* [Kurze Aufgabe A]:
Beantworte diese Fragen anhand des Textes über das Comeback der Stoffwindeln:
(i) Wo sind die Kinder, von denen der Text erzählt, heute?
(ii) Welche drei Tätigkeiten von Säuglingen und Kleinkindern nennt der Text?
(iii) An was denkt man als Mutter oder Vater laut dem Text ohne jede Trauer zurück?
* [Kurze Aufgabe B]:
Übertrage diesen Satz aus dem Text über das Comeback der Stoffwindeln ins Englische: „Sie sind selbstständig, verfolgen ihre eigenen Ziele und stehen mit beiden Beinen im Leben.“

* [Vorliegender Text]:

Das Comeback der Stoffwindeln auf kinderalltag.de

Das Comeback der Stoffwindeln

Die Entwicklung der Kinder verläuft im Nachhinein betrachtet rasant. Meine Kinder gehen heute zur Schule, oder sind im letzten Jahr in der Kita. Sie sind selbstständig, verfolgen ihre eigenen Ziele und stehen mit beiden Beinen im Leben. So war das nicht immer. Säuglinge und Kleinkinder kommen ohne fremde Hilfe nicht aus. Man muss ständig auf die achten und dafür sorgen, dass sie in Sicherheit sind. Im Laufe der Zeit entwickeln sie liebenswerte Eigenheiten. Sie krabbeln, sabbern, lachen und erfreuen die Eltern mit allerlei süßem Verhalten. Blickt man heute auf diese Zeit zurück und verflucht die vorpubertären Probleme, die immer häufiger Raum einnehmen, dann wird man fast etwas wehmütig. Die Beziehung mit den Kindern war früher irgendwie einfacher und die Rollenverteilung zwischen Mutter und Kind war völlig klar. Heute versuchen sich die Kinder langsam aber sicher immer mehr durchzusetzen. Umso mehr vermisst man das, was vor garnicht so langer Zeit ein verzaubertes Lächeln und ein wenig Wäre rund ums Herz ausgelöst hat. Dabei war, auch mit ein wenig Distanz betrachtet, nicht alles so toll. Eines der Dinge, an die man als Mutter, oder Vater ohne jede Trauer zurückdenkt, sind die Windeln.

* [Material]:
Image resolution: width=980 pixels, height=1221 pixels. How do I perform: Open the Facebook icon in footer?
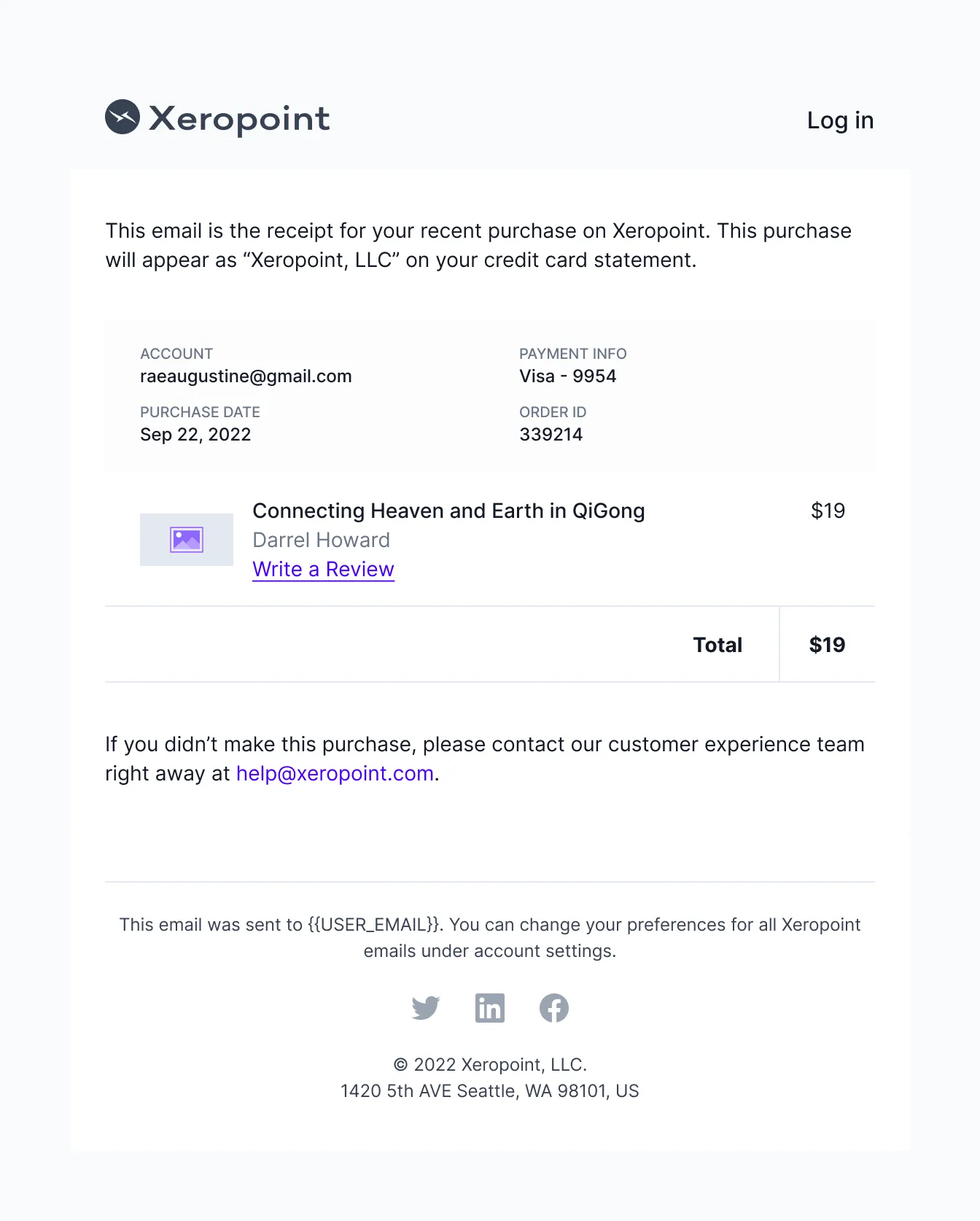554,1008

* [Schriftliche Lösung A]:
(i) Sie gehen zur Schule oder sind im letzten Jahr in der Kita.
(ii) Krabbeln, sabbern und lachen.
(iii) An die Windeln.

* [Schriftliche Lösung B]:
They are independent, pursue their own goals, and have both feet firmly on the ground.